• _Materials provided_:
=== Section Start ===
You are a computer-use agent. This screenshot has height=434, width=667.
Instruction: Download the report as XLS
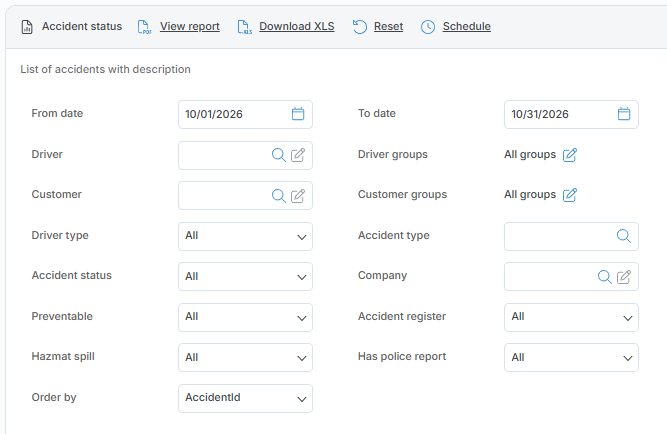click(x=297, y=26)
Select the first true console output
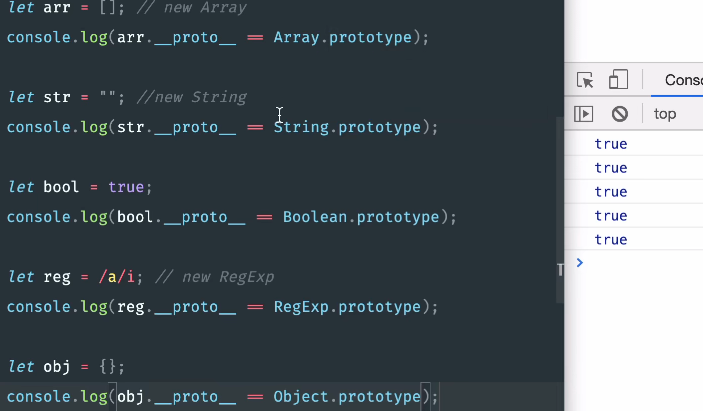The image size is (703, 411). (x=611, y=144)
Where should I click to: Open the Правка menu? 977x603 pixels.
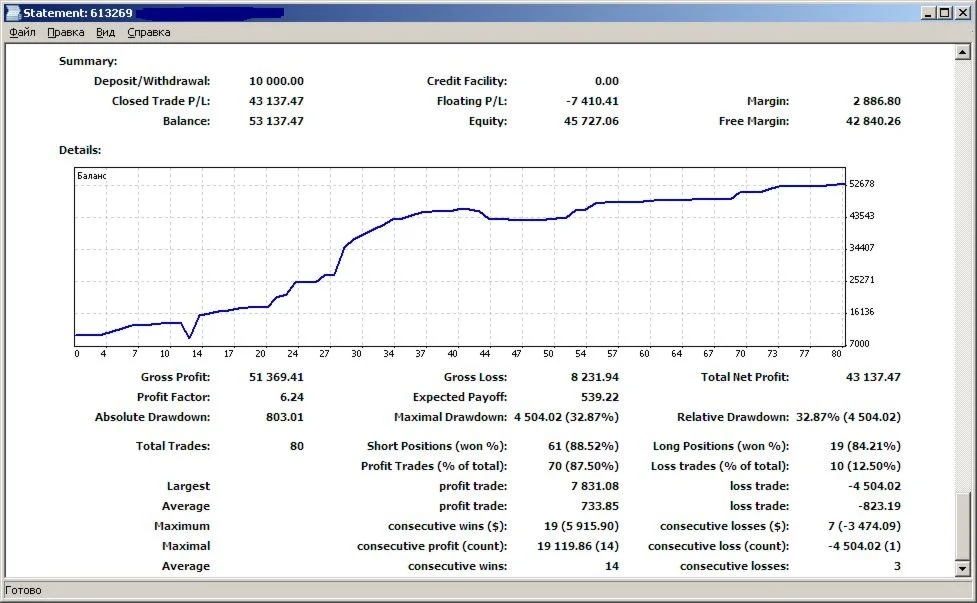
=== Section End ===
• _Aim of the task_: Pictures stay out, but everything else in the records must be output exactly.

• _Output of the task_:
You are a computer-use agent. This screenshot has height=434, width=667.
Instruction: Download the report as XLS
click(x=297, y=26)
Select the first true console output
The image size is (703, 411). (x=611, y=144)
Where should I click to: Open the Правка menu? 977x603 pixels.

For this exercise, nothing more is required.